Opportunities and Growth:

There is tremendous opportunity to grow this business by adding online sales and selling directly to the public. The business could also add more workers and run additional shifts. An expansion of their product line to include other advertising specialty items could also be a new stream of revenue for the business.

Additional Info

The company was established in 1982, making the business 40 years old.
The sale does include inventory valued at $50,000, which is included in the suggested price.

The business has 11 employees and resides in a building with approx. square footage of 6,000 sq ft.
The property is leased by the business for $0.00

Why is the Current Owner Selling The Business?
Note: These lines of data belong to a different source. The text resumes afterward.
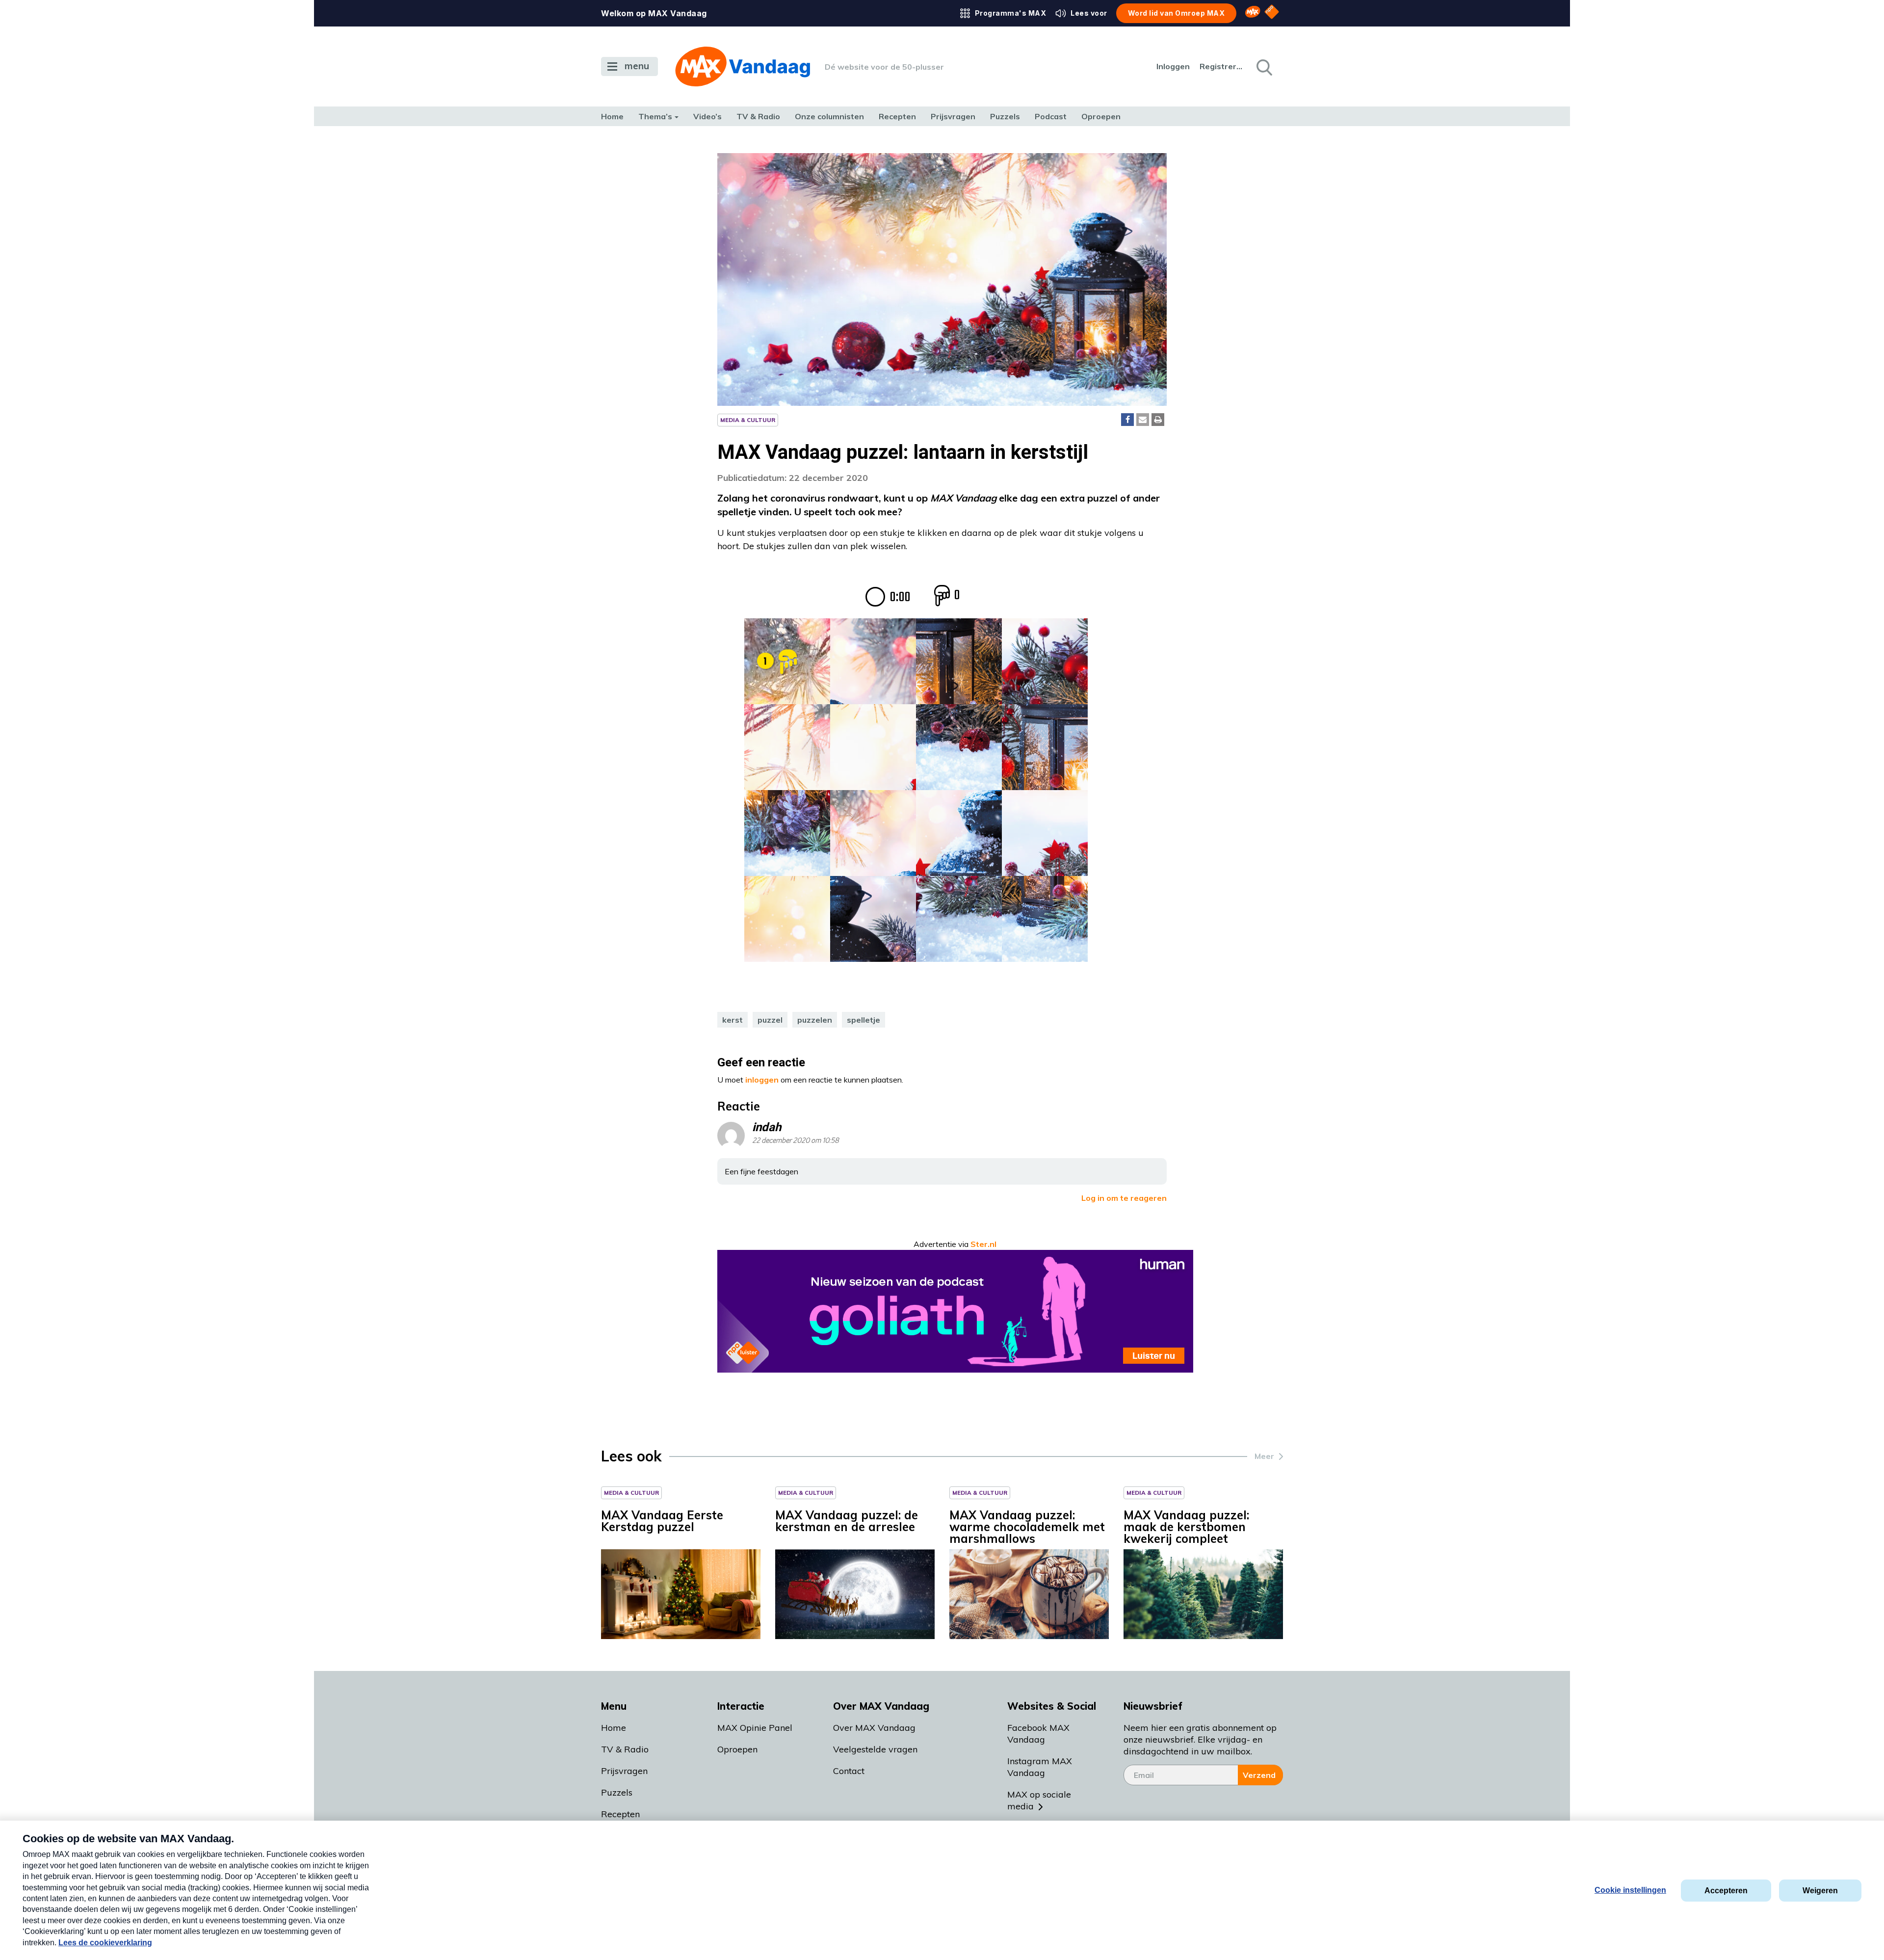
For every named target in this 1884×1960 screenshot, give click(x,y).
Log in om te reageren (1124, 1198)
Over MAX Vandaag (874, 1727)
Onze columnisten (829, 116)
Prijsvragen (953, 116)
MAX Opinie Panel (754, 1727)
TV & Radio (758, 116)
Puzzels (1005, 116)
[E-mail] (1142, 419)
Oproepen (1101, 116)
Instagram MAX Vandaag (1039, 1766)
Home (612, 116)
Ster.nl (983, 1244)
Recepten (897, 116)
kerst (732, 1020)
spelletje (863, 1020)
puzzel (770, 1020)
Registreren (1222, 66)
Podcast (1051, 116)
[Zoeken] (1263, 67)
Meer (1264, 1456)
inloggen (762, 1080)
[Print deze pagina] (1157, 419)
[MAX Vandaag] (742, 66)
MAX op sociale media (1039, 1800)
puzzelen (814, 1020)
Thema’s (655, 116)
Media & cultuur (747, 420)
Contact (848, 1770)
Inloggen (1173, 66)
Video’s (707, 116)
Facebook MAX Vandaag (1038, 1733)
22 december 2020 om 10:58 (795, 1141)
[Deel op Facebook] (1127, 419)
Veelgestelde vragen (875, 1749)
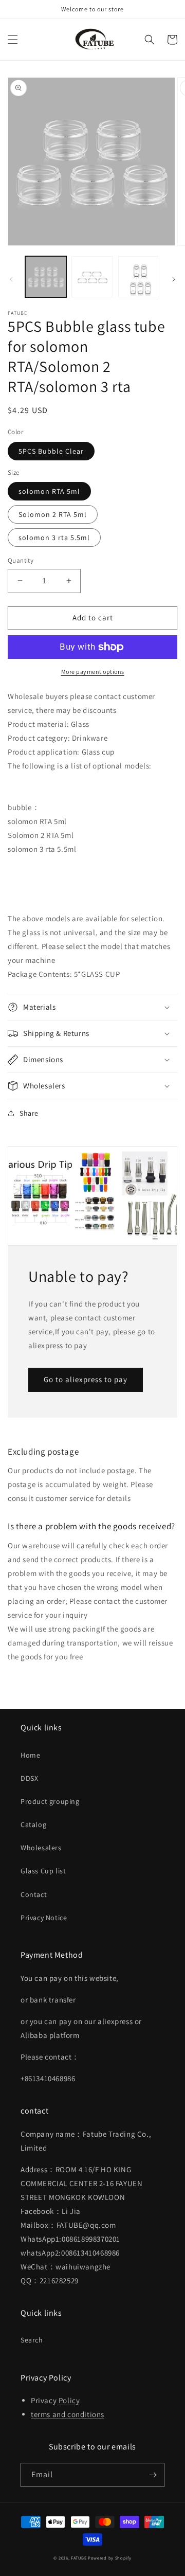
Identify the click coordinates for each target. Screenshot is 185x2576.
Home (30, 1755)
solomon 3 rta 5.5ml (54, 537)
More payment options (92, 671)
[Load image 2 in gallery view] (92, 276)
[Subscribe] (152, 2475)
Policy (69, 2400)
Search (32, 2340)
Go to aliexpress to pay (85, 1379)
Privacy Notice (44, 1917)
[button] (13, 39)
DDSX (29, 1778)
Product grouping (50, 1801)
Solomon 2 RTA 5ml (52, 514)
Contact (34, 1894)
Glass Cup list (43, 1870)
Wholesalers (41, 1847)
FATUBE (78, 2558)
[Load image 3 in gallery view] (138, 276)
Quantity (20, 560)
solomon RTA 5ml (49, 491)
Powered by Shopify (110, 2558)
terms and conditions (67, 2414)
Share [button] (29, 1113)
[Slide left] (11, 279)
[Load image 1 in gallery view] (45, 276)
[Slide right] (173, 279)
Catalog (33, 1824)
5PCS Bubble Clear (51, 451)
There are all types of reasons people decide to sell operating businesses. However, the genuine reason and the one they tell you might be 2 completely different things. For instance, they might say "I have way too many various obligations" or "I am retiring". For many sellers, these reasons are valid. However, for some, these might simply be reasons to try to hide the reality of transforming demographics, increased competitors, current reduction in earnings, or an array of various other reasons. This is why it is really crucial that you not rely completely on a vendor's word, but rather, utilize the seller's answer in conjunction with your overall due diligence. This will repaint a much more reasonable image of the business's existing circumstance.

Existing Debts and Future Obligations

If the existing business is in debt, which numerous companies are, then you will have reason to consider this when valuating/preparing your offer. Lots of companies take out loans so as to cover points like stock, payroll, accounts payable, so on and so forth. Remember that in some cases this can suggest that earnings margins are too small. Many companies fall under a revolving door of taking loans as a way to pay back various other loans. Along with debts, there may also be future commitments to take into consideration. There may be an outstanding lease on equipment or the structure where the business resides. The business may have existing agreements with vendors that must be met or might cause penalties if terminated early.

Understanding the Customer Base, Competition and Area Demographics

Just how do businesses in the location attract new clients? Often times, operating businesses have repeat consumers, which create the core of their daily profits. Specific variables such as brand-new competition sprouting up around the area, road building and construction, and also personnel turnover can affect repeat consumers and also adversely influence future earnings. One vital thing to take into consideration is the location of the business. Is it in an extremely trafficked shopping center, or is it hidden from the main road? Obviously, the more individuals that see the business on a regular basis, the better the opportunity to develop a returning customer base. A last thought is the basic location demographics. Is the business situated in a largely inhabited city, or is it situated on the outskirts of town? Just how might the local typical family income influence future earnings potential?